* _Items from a data source_:
= = = = = = =

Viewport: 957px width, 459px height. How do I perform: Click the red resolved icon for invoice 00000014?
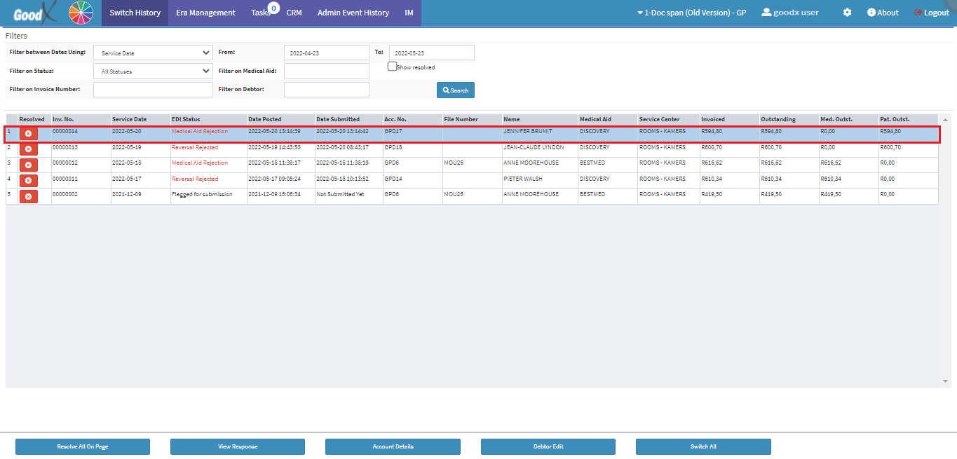click(28, 133)
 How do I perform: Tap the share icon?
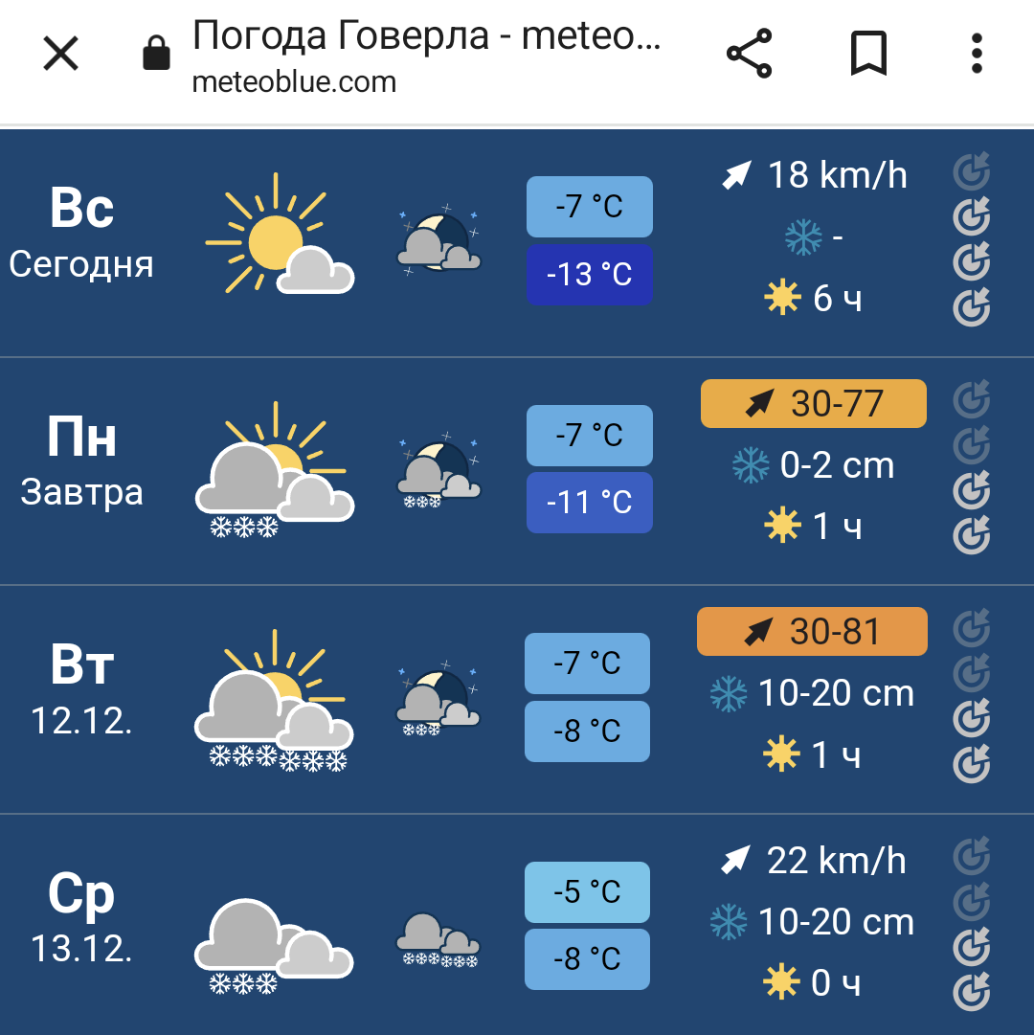[x=749, y=54]
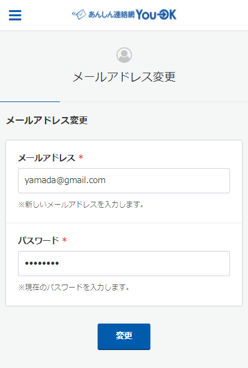Click the gray user avatar icon

coord(124,55)
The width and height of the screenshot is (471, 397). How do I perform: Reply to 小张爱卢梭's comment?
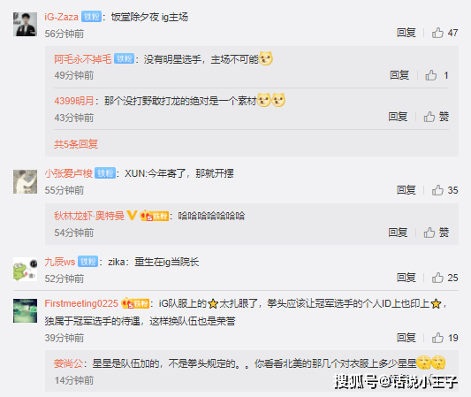(406, 190)
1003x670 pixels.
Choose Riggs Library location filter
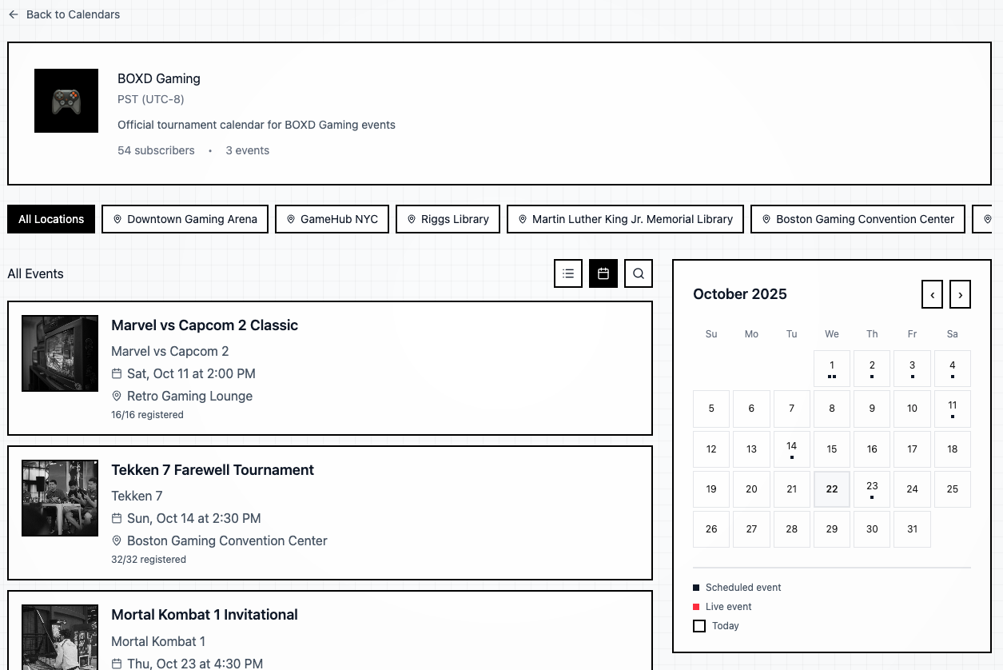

= = = = = = =

Reproduce every line of the items above verbatim, leaving out the pictures.

* _RESULT FOR THIS EXERCISE_:
Viewport: 957px width, 459px height. How do I perform: Click the red resolved icon for invoice 00000014?
click(28, 133)
 How do I perform: Tap the share icon?
[x=749, y=54]
Click the gray user avatar icon

coord(124,55)
The width and height of the screenshot is (471, 397). How do I perform: Reply to 小张爱卢梭's comment?
(406, 190)
1003x670 pixels.
Choose Riggs Library location filter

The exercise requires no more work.